My Favorite Question to Ask People. . .

. . .what is your favorite AND least favorite era of fashion history? Why?

I have gotten some great answers from people over the years! My own answers have changed quite a bit as well! Some folks, like myself, just don’t get the hype for certain styles, others have spent time working in theater productions that have absolutely ruined a certain look for them. Some people didn’t even start sewing until a movie or TV show literally came out of nowhere and changed their life!

Here are my own answers and a little bit of my personal history with sewing!

I Don’t Get The Hype – Regency and Victorian.

I know that the Netflix series came along and absolutely blew up Regency sewing for a lot of people. Enough has been said about the historical accuracy of the costumes and since it’s not really my area of interest, I’ll keep my opinions to myself. I will say that anything that gets people into historical sewing can’t be all bad! I prefer to let people be excited and have fun, they’ll learn about what makes something historically accurate if they really want to, otherwise there’s nothing wrong with liking a pretty dress you saw on T.V! I feel like Regency never really goes out of fashion thanks to Jane Austen and the enormous back-catalogue of movie and TV shows based on her work, and for good reason! Ms. Austen’s characters and stories are truly timeless, its no wonder that people would want to recreate the looks. That being said, I have never been tempted to make one for myself. I will say that I think Regency fashion was just about the high-water mark for men’s fashion. There is just something about those jackets.

I don’t think I’m exaggerating when I say that “Victorian” fashion takes up a massive share of the historical sewing world. I use air quotes because, as many have pointed out, there’s a lot of very different looks that get swept up under that one label. To get technical, Victorian fashion can be anything from the 1840s to about 1900. That’s a lot of time for things to change, especially with the Industrial Revolution in full swing. Even though I’ve never wanted to make any 19th century looks for myself, it’s an incredibly interesting period of fashion history, far too complex for me to sum up here.

No bustle has ever tempted me

I will give Victorian fans some credit, as there are so many poor examples of Victorian fashion in film and TV, it’s easy to get the wrong idea about the various eras contained within. There are so many talented sewists out there who are really putting the work in and making garments that look like they were stollen by a time traveler.

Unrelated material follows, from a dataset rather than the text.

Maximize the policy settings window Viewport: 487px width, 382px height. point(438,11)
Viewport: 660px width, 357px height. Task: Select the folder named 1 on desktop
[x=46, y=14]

The Good Stuff – Edwardian and 1970s

Like a lot of people, my intro to sewing vintage clothing started with wanting to recreate looks from the 1950s. I had a very surface level understanding of what the looks of the era were all about and at the time the big pattern companies were starting to republish their older patterns. I’ll never forget the strangle hold twee vintage dresses had on 2010s hipster fashion. It did not take long at all for me to get engulfed by the world of fashion history and historical sewing. Then, like a distant coast line appearing out of the mist, I discovered the Edwardian Era. Similar to Victorian Fashion, you can’t really nail down a single silhouette as Edwardian, but if you had to you could sum up the much shorter era by saying, “it’s all a bit much, really.” From the inside out, Edwardian fashion is very demanding. I think this is why it’s somewhat rare to see it really executed well. As with all historical fashion, you must lay the proper foundation, and for the early 1900s that means a straight front (also known as ‘S-bend’ corset.) Combinations, corset, corset cover and enough petticoats to sail a ship, before you even get to the dress which can be such a confusing mish-mash of ribbon, lace, silk, velvet, and embroidery its hard to tell front from back. I love every bit of it.

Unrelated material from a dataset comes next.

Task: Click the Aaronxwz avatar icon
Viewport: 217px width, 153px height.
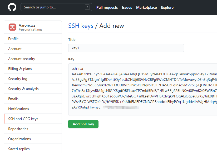Action: point(12,27)
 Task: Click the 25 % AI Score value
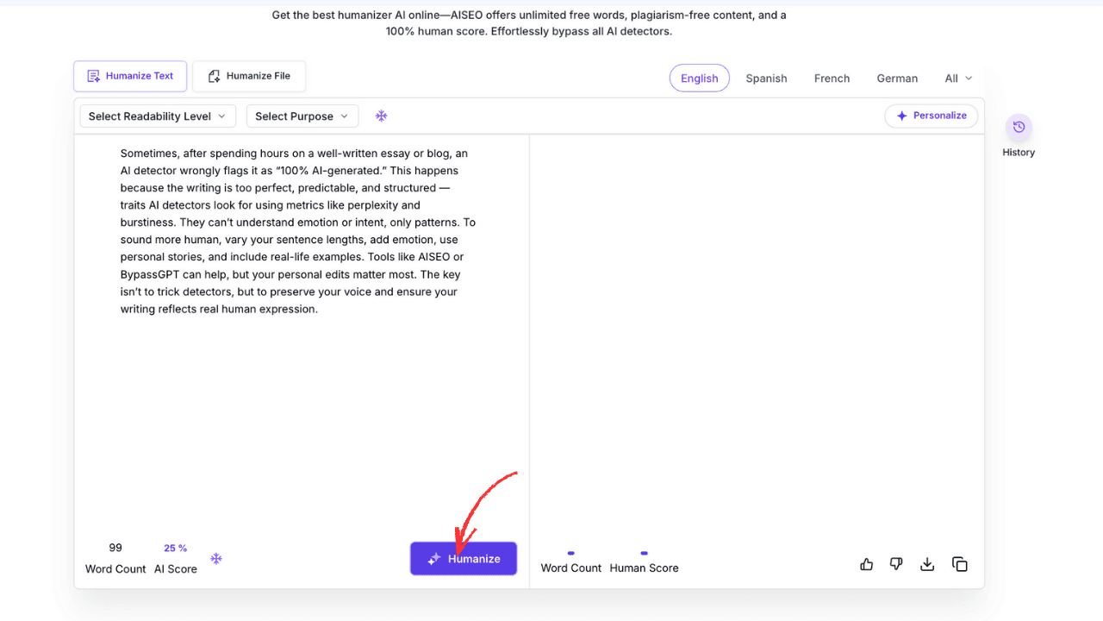point(176,549)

I’ve caught a lot of heat for proclaiming my undying love for 1970s sewing patterns. A lot of people I’ve talked to don’t think that the 70s should count as vintage/historical sewing, and it’s a fair point. It doesn’t bother me when people aren’t interested. I love ever facet of fashion from the 70s from mainstream sewing patterns to looks from the various counter culture movements of the time. Just like the Victorian era, there was a LOT going on politically and it is clearly reflected in the clothing people wore. I also don’t think it’s hard to see how many designers were influenced by fashion history, especially the Edwardian era.

1970s (possibly late 60s) Gunne Sax wedding dress. I think this is a great example of the Edwardian inspiration in the 1970s. the shape of the skirt and the massive ruffle stand out to me the most.

Seriously, whats not to love about these looks?! In just looking at the silhouette, I think you could make the case that there was even some Regency inspiration for this colorful trio!

One of my favorite trends of the era were the loud coordinate sets. I won’t rest until floral print pant suits are “in” again. I have tons of 70s patterns in my collection, the hard part is finding fabric that really works to make the whole look cohesive and believable!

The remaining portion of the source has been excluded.